Caribou Plain, a cross-section through Fundy’s forest ecosystems with a thick evergreen stand, leafy hardwood groves, streamside alder thickets, and a bog. Small lakes add to the diversity of the scenery.
Fundy National Park's Caribou Plain is one of the Fundy Biosphere Reserve's Amazing Places.
© Parks Canada / C. Reardon

Fundy Biosphere Reserve

Biosphere reserves are areas designated by UNESCO to serve as models for demonstrating a balanced relationship between humans and the biosphere. One of the requirements for designation of a biosphere reserve is that the proposed area must contain a legally protected core area, such as a park or wilderness reserve. Fundy National Park serves as the core area for the Fundy Biosphere Reserve.
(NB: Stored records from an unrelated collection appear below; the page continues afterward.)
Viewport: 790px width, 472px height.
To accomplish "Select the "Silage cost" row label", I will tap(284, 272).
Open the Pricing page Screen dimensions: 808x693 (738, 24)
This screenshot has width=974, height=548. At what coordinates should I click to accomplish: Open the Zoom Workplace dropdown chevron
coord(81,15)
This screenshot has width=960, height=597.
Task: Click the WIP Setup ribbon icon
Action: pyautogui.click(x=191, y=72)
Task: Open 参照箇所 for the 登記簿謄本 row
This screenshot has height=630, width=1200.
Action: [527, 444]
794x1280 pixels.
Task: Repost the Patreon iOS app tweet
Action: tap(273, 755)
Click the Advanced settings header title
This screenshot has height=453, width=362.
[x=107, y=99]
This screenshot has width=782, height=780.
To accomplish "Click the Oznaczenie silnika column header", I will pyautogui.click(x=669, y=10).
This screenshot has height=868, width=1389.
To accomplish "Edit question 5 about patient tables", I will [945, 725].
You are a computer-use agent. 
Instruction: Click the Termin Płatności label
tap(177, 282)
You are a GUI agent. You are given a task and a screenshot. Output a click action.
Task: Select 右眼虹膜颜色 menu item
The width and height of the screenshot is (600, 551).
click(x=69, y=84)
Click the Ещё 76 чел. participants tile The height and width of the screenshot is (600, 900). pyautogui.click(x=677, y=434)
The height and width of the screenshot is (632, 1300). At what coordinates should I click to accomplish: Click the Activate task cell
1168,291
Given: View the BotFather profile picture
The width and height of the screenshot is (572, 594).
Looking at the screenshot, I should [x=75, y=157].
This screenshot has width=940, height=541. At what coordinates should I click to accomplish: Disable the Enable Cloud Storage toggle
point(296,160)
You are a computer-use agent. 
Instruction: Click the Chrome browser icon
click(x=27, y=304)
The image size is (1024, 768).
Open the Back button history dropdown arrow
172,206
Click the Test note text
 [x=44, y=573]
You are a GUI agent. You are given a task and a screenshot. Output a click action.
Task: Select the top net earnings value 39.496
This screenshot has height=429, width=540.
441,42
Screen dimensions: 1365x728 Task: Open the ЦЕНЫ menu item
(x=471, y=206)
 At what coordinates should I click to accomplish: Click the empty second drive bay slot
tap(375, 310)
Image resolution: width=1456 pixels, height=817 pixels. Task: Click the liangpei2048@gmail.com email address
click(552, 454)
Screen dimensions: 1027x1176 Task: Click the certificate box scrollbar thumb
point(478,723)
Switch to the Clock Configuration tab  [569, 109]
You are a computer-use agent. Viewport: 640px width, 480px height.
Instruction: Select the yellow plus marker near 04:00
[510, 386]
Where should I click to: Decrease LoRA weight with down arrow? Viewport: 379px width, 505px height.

The Fundy Biosphere Reserve includes an area of over 430,000 hectares of the upper Bay of Fundy coast, stretching from St. Martins to the Tantramar Marsh near Sackville, NB and inland to Moncton, NB. The Bay of Fundy and its adjacent landscape forms a unique region in its geological formations, terrestrial and marine ecosystems, cultural heritage, as well as a variety of rural communities and urban areas. It compares with more than 531 unique landscapes in 105 countries in the world that have been recognized as UNESCO Biosphere Reserves.

Biosphere Reserves in Canada and Parks Canada

Maintaining and restoring the ecological integrity of Canada’s national parks is an important part of the Parks Canada mandate. Activities in surrounding areas can significantly affect the integrity of park ecosystems. National parks serve as the core area of eight of the 15 biosphere reserves that have been designated to date in Canada.

Collaborative efforts among people and organizations within the biosphere reserve serve to promote the sustainability of local economies and communities, as well as the conservation of the ecosystems in which they are located.